What's next for Detroit with credit rating boost
Add Axios as your preferred source to
see more of our stories on Google.

Illustration: Brendan Lynch/Axios
Heading into a new mayoral administration, Detroit is prepared to weather a future economic slowdown, a prominent national agency says as it boosts the city's credit rating yet again.
Why it matters: The new mayor will inherit a strong financial position. That positivity comes because the city emerged from its 2013-14 bankruptcy with a good game plan and then instituted conservative spending practices under Mayor Mike Duggan, who took office in 2014.
Context: The rating is a measure of the city's financial health, depicting the quality of its debt — or how likely it is to be able to repay its debt. A lower rating mean riskier bonds.
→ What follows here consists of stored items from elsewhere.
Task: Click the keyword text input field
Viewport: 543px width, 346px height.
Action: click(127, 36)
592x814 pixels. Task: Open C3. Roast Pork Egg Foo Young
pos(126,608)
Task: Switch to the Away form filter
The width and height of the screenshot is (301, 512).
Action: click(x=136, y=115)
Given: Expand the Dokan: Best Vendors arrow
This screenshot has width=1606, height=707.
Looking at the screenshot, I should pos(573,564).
- A better credit rating means it's less costly for the city to borrow money to improve its infrastructure in the future.
State of play: After Moody's Investors Service upgraded the city's bond rating to investment grade last year for the first time in 15 years, it upped the rating again last month, officials said in a Monday press conference.
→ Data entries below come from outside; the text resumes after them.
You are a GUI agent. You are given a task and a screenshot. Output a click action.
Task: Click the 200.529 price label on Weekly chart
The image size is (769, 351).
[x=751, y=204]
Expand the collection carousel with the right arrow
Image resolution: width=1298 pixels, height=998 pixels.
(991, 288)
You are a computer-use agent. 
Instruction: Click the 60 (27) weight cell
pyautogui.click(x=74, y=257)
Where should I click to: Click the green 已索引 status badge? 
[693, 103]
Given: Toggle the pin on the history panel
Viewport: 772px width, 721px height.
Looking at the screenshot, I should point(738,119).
- Getting further above investment grade means Detroit is seen as much less risky than it used to be.
- Moody's cites the city's pipeline of major construction projects and robust financial reserves, though it also discusses big challenges like unemployment and the city's high poverty rate.
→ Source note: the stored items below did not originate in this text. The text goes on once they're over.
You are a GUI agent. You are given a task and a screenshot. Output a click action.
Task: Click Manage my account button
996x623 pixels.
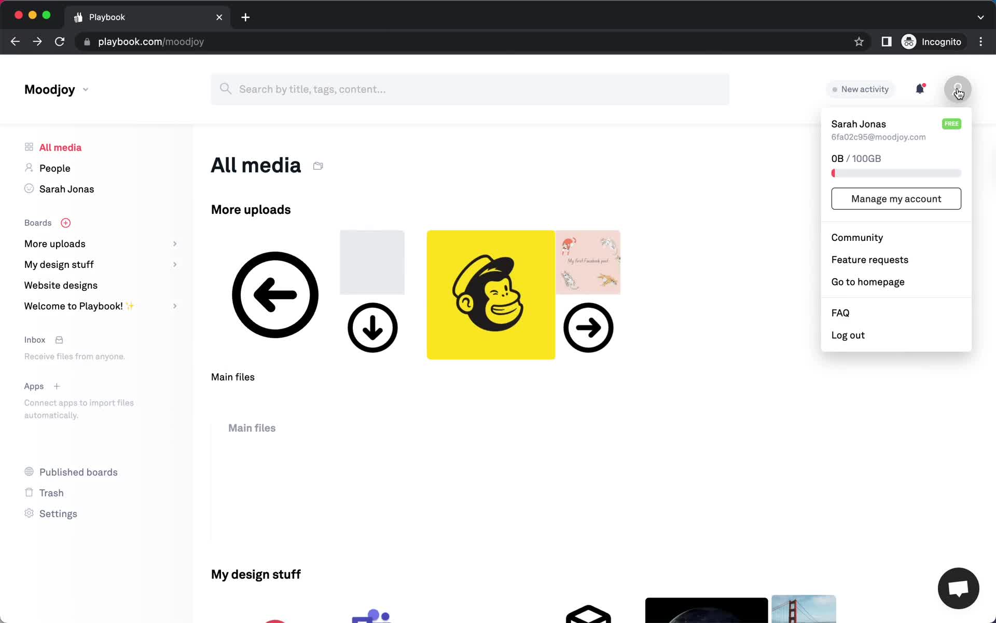pyautogui.click(x=896, y=199)
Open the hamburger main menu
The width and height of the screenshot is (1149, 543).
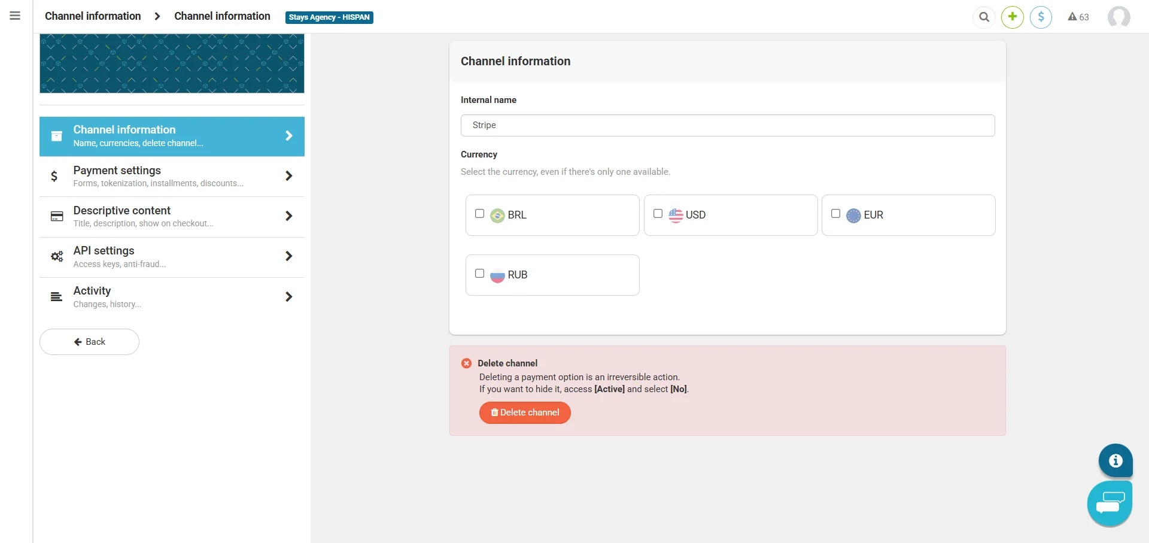tap(15, 16)
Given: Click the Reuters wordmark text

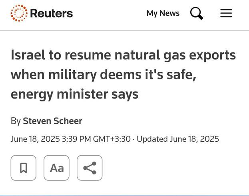Looking at the screenshot, I should pos(51,14).
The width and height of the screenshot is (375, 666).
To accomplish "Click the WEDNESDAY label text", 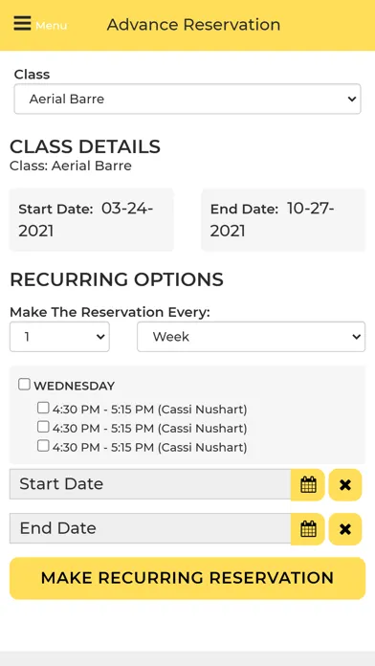I will (75, 386).
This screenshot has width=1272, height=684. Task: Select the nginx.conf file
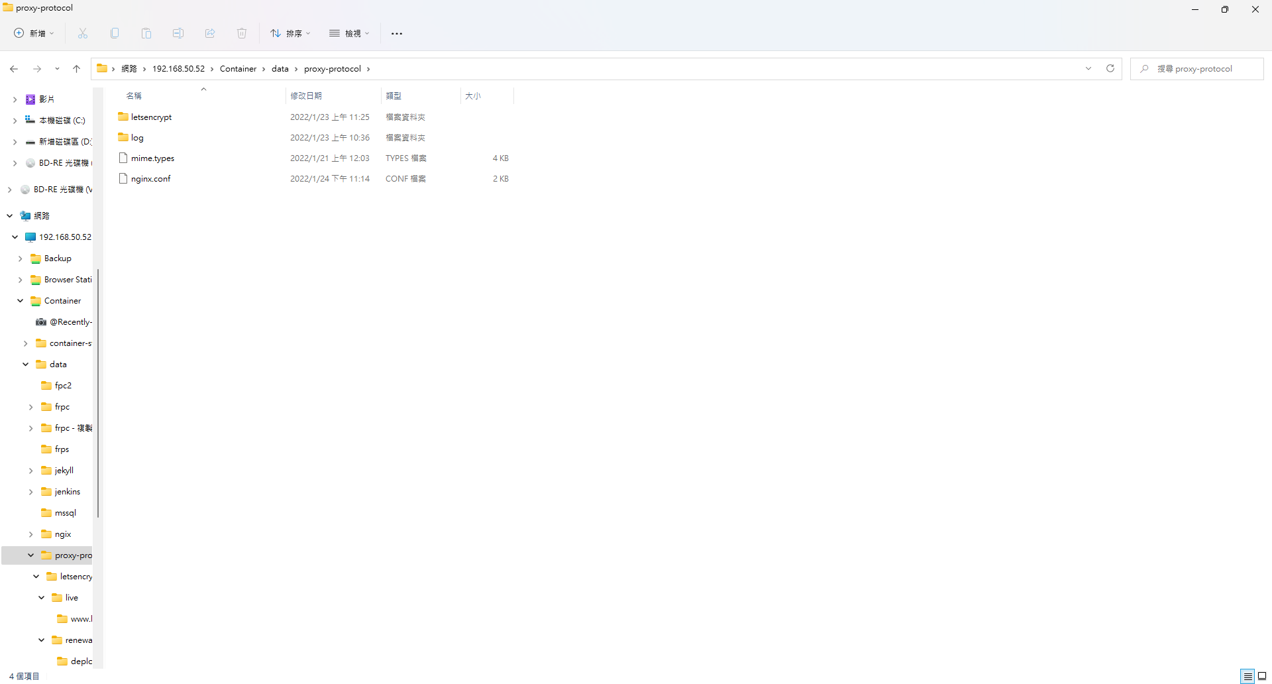pyautogui.click(x=151, y=179)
Between the lines: In April, another rating agency, S&P Global Ratings, kept Detroit's current investment-grade rating, as opposed to lowering it or boosting it like Moody's did.
- Former Detroit budget director Steve Watson, who co-founded a financial strategy firm, tells Axios that holding steady was a positive with the even greater economic uncertainty coming from Washington, D.C., at that time.
What they're saying: The next mayor will take over with strong finances, but "budgets may become tighter as the economy softens," Watson says. "A tighter budget doesn't necessarily mean a problem. It just might mean the city will have to prioritize among many competing needs."
What's next: The next mayoral administration could choose to issue bonds — with voter approval — to further its goals around structural improvement needs, like aging fire houses or other infrastructure.
- The next mayor would need to balance any potential bond plans with providing tax relief for Detroiters, also taking into account any losses in federal funding alongside potential gains in state funding, Watson says.
- Citizens Research Council of Michigan president Eric Lupher tells Axios he advocates for avoiding debt in the near term because Detroiters' property taxes are among the highest in the state.